The Chuan-Yu 12-City Sub-dialect Speech Dataset is an open-source Chinese dialect speech dataset focusing on city-level sub-dialect varieties in the Sichuan-Chongqing region. “Chuan-Yu” refers to Sichuan and Chongqing, a region where local dialects are widely used in daily communication and carry distinct pronunciation, intonation, and regional expression patterns.
The dataset is designed to help speech AI systems better understand fine-grained dialect differences within the Chuan-Yu region. Instead of treating Sichuanese or Chongqing dialects as broad categories, this dataset provides city-level coverage across 12 representative cities, making it suitable for research on sub-dialect variation, accent classification, dialect speech recognition, and localized speech technology.
Dataset Overview
| Dialect Area | Representative City | Duration (h) | Utterances |
| Cheng-Yu Area | Chengdu | 5.18 | 1,993 |
| Cheng-Yu Area | Chongqing | 4.99 | 2,034 |
| Minjiang Area | Leshan | 3.52 | 1,308 |
| Minjiang Area | Yibin | 3.05 | 1,190 |
| Minjiang Area | Luzhou | 3.26 | 1,330 |
| Renfu Sub-area | Zigong | 2.27 | 885 |
| Renfu Sub-area | Neijiang | 2.68 | 889 |
| Yagan Sub-area | Ya’an | 1.69 | 727 |
| Yagan Sub-area | Xichang | 3.28 | 1,222 |
| Others | Nanchong | 1.19 | 476 |
| Others | Dazhou | 1.3 | 478 |
| Others | Guang’an | 1.38 | 536 |
City-level Sub-dialect Coverage
The dataset covers 12 cities in the Sichuan-Chongqing region, including Chengdu, Chongqing, Leshan, Yibin, Luzhou, Zigong, Neijiang, Ya’an, Xichang, Nanchong, Dazhou, and Guang’an.
Each city is organized as an independent subset. This structure makes it easier to study the pronunciation, rhythm, tone, and accent differences between local varieties. For example, Chengdu, Chongqing, Zigong, and Mianyang-style speech may all be broadly associated with the Chuan-Yu dialect region, but their local pronunciation features and speaking styles can vary significantly.
Native Speaker Recording and Review
All speech data was recorded by local native dialect speakers. Speakers were selected from the corresponding cities and cover different age groups, genders, and occupational backgrounds, helping improve the diversity and representativeness of the dataset.

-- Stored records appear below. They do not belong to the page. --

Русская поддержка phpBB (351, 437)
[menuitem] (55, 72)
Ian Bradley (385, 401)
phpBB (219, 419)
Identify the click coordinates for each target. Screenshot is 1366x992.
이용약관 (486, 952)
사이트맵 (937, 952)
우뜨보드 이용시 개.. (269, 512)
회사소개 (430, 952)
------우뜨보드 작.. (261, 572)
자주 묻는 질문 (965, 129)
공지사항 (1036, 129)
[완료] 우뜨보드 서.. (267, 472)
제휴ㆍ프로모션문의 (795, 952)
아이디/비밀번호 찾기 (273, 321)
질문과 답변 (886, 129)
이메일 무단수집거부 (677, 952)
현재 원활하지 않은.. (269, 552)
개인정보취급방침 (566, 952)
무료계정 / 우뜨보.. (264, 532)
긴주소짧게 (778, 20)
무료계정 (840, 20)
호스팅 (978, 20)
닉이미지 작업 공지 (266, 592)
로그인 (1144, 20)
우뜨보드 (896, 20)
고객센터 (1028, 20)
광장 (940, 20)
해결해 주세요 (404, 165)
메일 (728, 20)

The annotation and quality review process was also conducted with the support of native speakers familiar with local accents. This “local speaker recording + local speaker review” process helps ensure the authenticity and accuracy of the speech data, transcription, and dialect-related features.
Annotation Information
Each speech segment includes multi-level annotation information:
- Standard Mandarin transcription
- Speaker gender
- Speaker age group
- Recording city
- Audio duration
Each utterance is approximately 5 to 45 seconds long, with an average duration of around 10 seconds. The utterances are naturally segmented with punctuation-based sentence boundaries, avoiding unnatural forced cuts.
Speech Content
The recording content covers daily conversations, real-life communication scenarios, and local cultural topics. The dataset is designed to capture practical spoken language rather than isolated dictionary-style dialect words, making it more suitable for real-world speech AI research and application development.
Data Format
- Audio format: WAV
- Sampling rate: 16 kHz
- Bit depth: 16-bit
- Transcription: Standard Mandarin text
- Metadata: speaker gender, age group, recording city, and other related information
Potential Applications
This dataset can be used for:
- Dialect speech recognition model training and fine-tuning
- Dialect-aware speech synthesis research
- Dialect-to-Standard Mandarin speech or text conversion
- Regional speech technology development
- Dialect culture preservation and digital archiving
By providing city-level sub-dialect speech data from the Chuan-Yu region, this dataset supports the development of speech AI systems that can better understand real-world regional language variation and provide more localized speech interaction experiences.